## PROBLEM:
Transcribe each of the following rows word for word, without changing anything.

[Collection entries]
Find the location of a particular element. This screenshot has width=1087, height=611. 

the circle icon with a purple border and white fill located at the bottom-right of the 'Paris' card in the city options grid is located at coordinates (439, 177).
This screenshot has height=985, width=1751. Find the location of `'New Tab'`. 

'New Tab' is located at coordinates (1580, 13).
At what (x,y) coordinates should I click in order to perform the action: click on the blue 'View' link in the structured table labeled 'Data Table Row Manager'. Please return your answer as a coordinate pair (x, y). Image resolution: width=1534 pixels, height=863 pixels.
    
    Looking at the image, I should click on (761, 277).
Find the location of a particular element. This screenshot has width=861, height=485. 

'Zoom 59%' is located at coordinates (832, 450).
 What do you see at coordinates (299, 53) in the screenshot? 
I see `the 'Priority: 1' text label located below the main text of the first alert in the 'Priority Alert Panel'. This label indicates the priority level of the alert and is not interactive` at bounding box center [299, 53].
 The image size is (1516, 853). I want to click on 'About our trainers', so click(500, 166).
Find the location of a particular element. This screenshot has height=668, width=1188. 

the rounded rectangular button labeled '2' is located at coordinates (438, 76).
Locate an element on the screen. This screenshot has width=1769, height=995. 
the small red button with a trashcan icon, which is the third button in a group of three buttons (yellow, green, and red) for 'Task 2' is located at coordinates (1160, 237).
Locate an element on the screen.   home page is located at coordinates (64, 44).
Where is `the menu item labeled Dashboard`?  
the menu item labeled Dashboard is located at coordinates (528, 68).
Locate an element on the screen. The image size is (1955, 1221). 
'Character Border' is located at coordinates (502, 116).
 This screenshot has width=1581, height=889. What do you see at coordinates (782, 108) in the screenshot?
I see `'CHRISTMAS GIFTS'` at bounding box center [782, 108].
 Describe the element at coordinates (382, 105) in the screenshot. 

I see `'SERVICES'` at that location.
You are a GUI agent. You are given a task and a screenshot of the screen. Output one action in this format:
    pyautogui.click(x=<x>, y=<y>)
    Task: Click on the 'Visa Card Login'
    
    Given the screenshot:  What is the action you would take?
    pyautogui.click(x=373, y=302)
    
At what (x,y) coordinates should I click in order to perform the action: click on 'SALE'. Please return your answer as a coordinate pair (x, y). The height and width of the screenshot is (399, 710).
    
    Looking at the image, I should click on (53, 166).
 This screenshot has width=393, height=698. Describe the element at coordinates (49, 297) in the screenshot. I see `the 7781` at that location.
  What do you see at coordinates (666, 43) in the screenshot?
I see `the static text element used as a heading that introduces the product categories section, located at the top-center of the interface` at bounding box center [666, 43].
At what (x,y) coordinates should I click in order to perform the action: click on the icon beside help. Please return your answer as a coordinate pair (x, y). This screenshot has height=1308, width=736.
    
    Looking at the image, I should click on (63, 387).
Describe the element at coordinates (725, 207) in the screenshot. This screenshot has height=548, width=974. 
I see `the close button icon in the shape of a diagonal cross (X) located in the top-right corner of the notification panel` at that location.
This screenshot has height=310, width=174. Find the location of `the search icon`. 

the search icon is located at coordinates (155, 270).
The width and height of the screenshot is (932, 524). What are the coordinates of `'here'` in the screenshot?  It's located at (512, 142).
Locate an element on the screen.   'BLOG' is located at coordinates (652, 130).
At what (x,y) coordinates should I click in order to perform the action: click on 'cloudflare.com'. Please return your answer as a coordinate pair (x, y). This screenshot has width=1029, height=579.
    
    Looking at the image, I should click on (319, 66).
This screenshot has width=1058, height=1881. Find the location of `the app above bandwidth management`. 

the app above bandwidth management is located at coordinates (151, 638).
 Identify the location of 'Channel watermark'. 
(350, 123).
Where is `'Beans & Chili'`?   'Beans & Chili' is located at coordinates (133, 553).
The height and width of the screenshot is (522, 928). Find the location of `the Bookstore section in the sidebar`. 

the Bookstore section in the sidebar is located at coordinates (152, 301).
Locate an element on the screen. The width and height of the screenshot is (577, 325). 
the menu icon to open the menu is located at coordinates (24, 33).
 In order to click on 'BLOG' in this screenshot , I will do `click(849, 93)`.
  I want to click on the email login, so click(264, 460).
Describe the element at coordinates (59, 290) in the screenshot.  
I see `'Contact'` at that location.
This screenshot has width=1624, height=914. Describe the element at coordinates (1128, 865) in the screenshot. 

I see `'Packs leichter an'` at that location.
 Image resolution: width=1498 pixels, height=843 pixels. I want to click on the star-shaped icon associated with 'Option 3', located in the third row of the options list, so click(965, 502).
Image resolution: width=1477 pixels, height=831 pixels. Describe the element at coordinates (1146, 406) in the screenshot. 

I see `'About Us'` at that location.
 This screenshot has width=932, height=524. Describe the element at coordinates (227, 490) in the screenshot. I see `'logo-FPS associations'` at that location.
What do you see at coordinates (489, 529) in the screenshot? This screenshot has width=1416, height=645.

## FINAL RESULT:
Find the location of a particular element. This screenshot has width=1087, height=611. 

the circle icon with a purple border and white fill located at the bottom-right of the 'Paris' card in the city options grid is located at coordinates (439, 177).
This screenshot has height=985, width=1751. Find the location of `'New Tab'`. 

'New Tab' is located at coordinates (1580, 13).
At what (x,y) coordinates should I click in order to perform the action: click on the blue 'View' link in the structured table labeled 'Data Table Row Manager'. Please return your answer as a coordinate pair (x, y). Image resolution: width=1534 pixels, height=863 pixels.
    
    Looking at the image, I should click on (761, 277).
Find the location of a particular element. This screenshot has width=861, height=485. 

'Zoom 59%' is located at coordinates (832, 450).
 What do you see at coordinates (299, 53) in the screenshot? 
I see `the 'Priority: 1' text label located below the main text of the first alert in the 'Priority Alert Panel'. This label indicates the priority level of the alert and is not interactive` at bounding box center [299, 53].
 The image size is (1516, 853). I want to click on 'About our trainers', so click(500, 166).
Find the location of a particular element. This screenshot has height=668, width=1188. 

the rounded rectangular button labeled '2' is located at coordinates (438, 76).
Locate an element on the screen. This screenshot has width=1769, height=995. 
the small red button with a trashcan icon, which is the third button in a group of three buttons (yellow, green, and red) for 'Task 2' is located at coordinates (1160, 237).
Locate an element on the screen.   home page is located at coordinates (64, 44).
Where is `the menu item labeled Dashboard`?  
the menu item labeled Dashboard is located at coordinates (528, 68).
Locate an element on the screen. The image size is (1955, 1221). 
'Character Border' is located at coordinates (502, 116).
 This screenshot has width=1581, height=889. What do you see at coordinates (782, 108) in the screenshot?
I see `'CHRISTMAS GIFTS'` at bounding box center [782, 108].
 Describe the element at coordinates (382, 105) in the screenshot. 

I see `'SERVICES'` at that location.
You are a GUI agent. You are given a task and a screenshot of the screen. Output one action in this format:
    pyautogui.click(x=<x>, y=<y>)
    Task: Click on the 'Visa Card Login'
    
    Given the screenshot:  What is the action you would take?
    pyautogui.click(x=373, y=302)
    
At what (x,y) coordinates should I click in order to perform the action: click on 'SALE'. Please return your answer as a coordinate pair (x, y). The height and width of the screenshot is (399, 710).
    
    Looking at the image, I should click on (53, 166).
 This screenshot has width=393, height=698. Describe the element at coordinates (49, 297) in the screenshot. I see `the 7781` at that location.
  What do you see at coordinates (666, 43) in the screenshot?
I see `the static text element used as a heading that introduces the product categories section, located at the top-center of the interface` at bounding box center [666, 43].
At what (x,y) coordinates should I click in order to perform the action: click on the icon beside help. Please return your answer as a coordinate pair (x, y). This screenshot has height=1308, width=736.
    
    Looking at the image, I should click on (63, 387).
Describe the element at coordinates (725, 207) in the screenshot. This screenshot has height=548, width=974. 
I see `the close button icon in the shape of a diagonal cross (X) located in the top-right corner of the notification panel` at that location.
This screenshot has height=310, width=174. Find the location of `the search icon`. 

the search icon is located at coordinates (155, 270).
The width and height of the screenshot is (932, 524). What are the coordinates of `'here'` in the screenshot?  It's located at (512, 142).
Locate an element on the screen.   'BLOG' is located at coordinates (652, 130).
At what (x,y) coordinates should I click in order to perform the action: click on 'cloudflare.com'. Please return your answer as a coordinate pair (x, y). This screenshot has width=1029, height=579.
    
    Looking at the image, I should click on (319, 66).
This screenshot has width=1058, height=1881. Find the location of `the app above bandwidth management`. 

the app above bandwidth management is located at coordinates (151, 638).
 Identify the location of 'Channel watermark'. 
(350, 123).
Where is `'Beans & Chili'`?   'Beans & Chili' is located at coordinates (133, 553).
The height and width of the screenshot is (522, 928). Find the location of `the Bookstore section in the sidebar`. 

the Bookstore section in the sidebar is located at coordinates (152, 301).
Locate an element on the screen. The width and height of the screenshot is (577, 325). 
the menu icon to open the menu is located at coordinates (24, 33).
 In order to click on 'BLOG' in this screenshot , I will do `click(849, 93)`.
  I want to click on the email login, so click(264, 460).
Describe the element at coordinates (59, 290) in the screenshot.  
I see `'Contact'` at that location.
This screenshot has width=1624, height=914. Describe the element at coordinates (1128, 865) in the screenshot. 

I see `'Packs leichter an'` at that location.
 Image resolution: width=1498 pixels, height=843 pixels. I want to click on the star-shaped icon associated with 'Option 3', located in the third row of the options list, so click(965, 502).
Image resolution: width=1477 pixels, height=831 pixels. Describe the element at coordinates (1146, 406) in the screenshot. 

I see `'About Us'` at that location.
 This screenshot has width=932, height=524. Describe the element at coordinates (227, 490) in the screenshot. I see `'logo-FPS associations'` at that location.
What do you see at coordinates (489, 529) in the screenshot? This screenshot has width=1416, height=645.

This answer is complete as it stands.